Arlin felt the power coursing between them. Felt their common bond and their unity of purpose. Rafel was taller. His father was thinner. But they were two men with one heart and one mind.

Barl’s tits, how he hated them.

The fishermen who’d not yet drowned were laughing and shouting, feet drumming the deck. Captain Hayle leaned dangerously over the side of his boat. Cupped his hands to his mouth and sucked deep lungfuls of salty air.

“Don’t come no closer, Asher, or you’ll be caught along of us!”

Neither Asher nor Rafel replied. They were too busy fighting the wild water and the coils of filthy magic still pouring off the lethal, sharp-toothed reef. Magic that had been mostly sleeping, until he and Father and the others had woken it to violent life.
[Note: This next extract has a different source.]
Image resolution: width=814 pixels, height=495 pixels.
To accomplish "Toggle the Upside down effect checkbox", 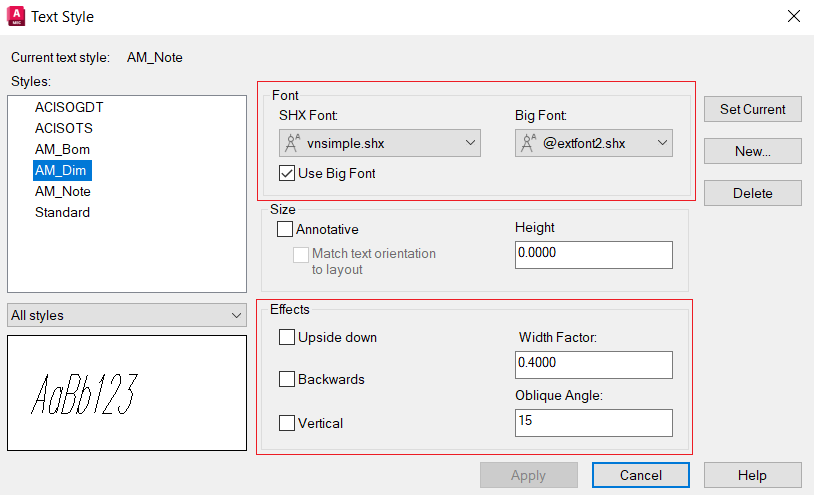I will (287, 337).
So this is our fault. Asher was right, curse him. We never should’ve attempted to break magic’s hold on the reef.

“Asher!” Hayle shouted. “Go back while y’can! Ain’t no point you bein’ drownded along with us!”

Could Asher and Rafel even hear the man? Arlin doubted it, with waves smashing on the reef and spray flying and that cursed whirlpool roaring and fresh waterspouts keening to life even as older ones died.

Asher raised his left arm, fingers pointing at the nearest waterspout, and a stream of raw power poured out of his body. The waterspout touched by Asher’s power collapsed in gouts of foam and spray.

Hayle led his fishermen in a ragged cheer. Arlin could easily have cheered, himself. He could feel the echo of Asher’s power in his own flesh and bones, overwhelming. Exhilarating. The Olken might be an abomination but he’d bought them a reprieve, however short-lived. Beside him, Father leaned precariously over the railing, narrowed gaze hungry, thin lips peeled back in a furious grimace.

The skiff continued its racing progress as Asher collapsed every waterspout he could reach. How powerful was he, then, if he could foil the reef’s poisoned magics and guide his boat at the same time?